Ah, sí, I grow this café myself, here on “Tierra Mia,” under those spreading banana trees down south there.

I’ve rented that pasture to the east, below those sexy montañas, to grow corn, provide work projects and food for my older hijos, keep them out of tabaco. The don in me deeply covets it. It looks great from mi ventana, full of well-fed maís. I can watch it grow a half a foot daily in the rainy season, without leaving mi oficina. The owner, here pouring, mi amiga La Doña, won’t sell--Naughty Señora!--though I’ve asked many times: it was her dear don Gumercindo’s favorite piece of land.

Somehow, though, the way mi loca vida twists and turns, I intuit I’ll own it, someday, with the help of the Arcángel. La Doña to Teote, Estebana Sanchez is 97, a good friend. She has, from me, a framed photocopy of the Arcángel in all his glory, on her sala wall. We dance sometimes, at fiestas, very, very slowly. I’m delicate, after all, un viejito. She’s a tough, wizened crone, in the best sense, es cierto. And, too, while I want her “memory-lane” mostly to keep it unobstructed along the track to the río Limon, as well for caballos and sweet corn, a few coco palms to bisect the view from palomas, I’m not really very greedy, for an aristocrat.

Prime campo land of two acres, though, that pasture with its own artesian seep, good clay for tiles--Ay, Chihuahua, amigos! Unfortunately, even if La Doña deigned to sell, it’s jumping out of reach, though only twenty feet from my property line, straight across the road. Van Gogh would have lost his other ear to this mystical view out my writing window.

The foundations of La Doña’s first casa as a married woman are located there. The house melted in the rains, after her husband took the tin roof, during the war, to use as ceiling for a bomb shelter at her city home, back in 1980. What didn’t melt was blasted to smithereens in 1981, as the Contras moved con fuerza to take Teote from the Sandinistas, who considered the battle to keep the town a fight to the death. Many got buried. The old shooting trench from La Guerra, around the town’s perimeter then, still crosses the pasture, north to south, though it’s a bit crumbled in. Cottontails make it home.

I’d love to have her in the neighborhood, again, now I’m a local don. She’d tart up el vicino even faster, and be closer, as well, for our visitas than up in Arriba, where the oldest families live, some in compounds with an ancient stucco wing like hers, stout wooden beams still arching the sala, under a roof of tile. Her husband, don Gumercindo Sanchez, and she founded a most vibrant and peso-savvy family in Teote: their hijos have carried on the Sanchez tradition of moving and shaking most pragmatically with the times.

According to La Doña, half the ricos in Jalapa have knocked at her door, ruining her siesta and her estomago, but offering mountains of dolares for her former home site in Teote, to develop as a projecto of 48 teeming casitas or to grow tabaco: “Ay, no!” she says; she doesn’t like that picture any more than I do.
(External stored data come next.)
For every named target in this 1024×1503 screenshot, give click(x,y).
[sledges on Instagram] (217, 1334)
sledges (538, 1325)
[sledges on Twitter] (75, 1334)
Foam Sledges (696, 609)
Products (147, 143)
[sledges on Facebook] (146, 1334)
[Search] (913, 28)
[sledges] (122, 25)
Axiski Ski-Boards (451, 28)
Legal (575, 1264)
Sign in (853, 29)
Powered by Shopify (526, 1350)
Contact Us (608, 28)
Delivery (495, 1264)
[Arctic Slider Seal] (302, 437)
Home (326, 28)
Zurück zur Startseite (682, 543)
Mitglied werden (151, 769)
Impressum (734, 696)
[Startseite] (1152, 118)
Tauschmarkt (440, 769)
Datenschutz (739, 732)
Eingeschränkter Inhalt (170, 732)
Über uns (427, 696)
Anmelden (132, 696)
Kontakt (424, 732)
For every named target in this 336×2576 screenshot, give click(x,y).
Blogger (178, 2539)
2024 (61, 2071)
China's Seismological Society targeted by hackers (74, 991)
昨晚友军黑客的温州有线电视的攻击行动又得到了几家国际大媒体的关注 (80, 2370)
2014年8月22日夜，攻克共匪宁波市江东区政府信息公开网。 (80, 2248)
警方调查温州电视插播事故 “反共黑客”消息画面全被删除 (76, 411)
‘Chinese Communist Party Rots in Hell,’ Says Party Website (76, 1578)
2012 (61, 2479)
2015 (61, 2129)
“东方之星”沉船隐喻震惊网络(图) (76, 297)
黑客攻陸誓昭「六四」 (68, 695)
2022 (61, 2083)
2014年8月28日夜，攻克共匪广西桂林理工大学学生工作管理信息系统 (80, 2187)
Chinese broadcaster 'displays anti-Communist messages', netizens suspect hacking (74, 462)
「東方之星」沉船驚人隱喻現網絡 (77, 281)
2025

The price is rising even faster than the market, though, and too big a chunk for me: I haven’t got much money left this trip, on purpose. I live on a very fixed income, here and there, and need to get used to it. Ah, well, even though my writing desk faces the campo, with those hills, naked majas Tropicanas on parrot-green lounges, if I’m meant to have it, I will, even in Pension-City, Nicaragua.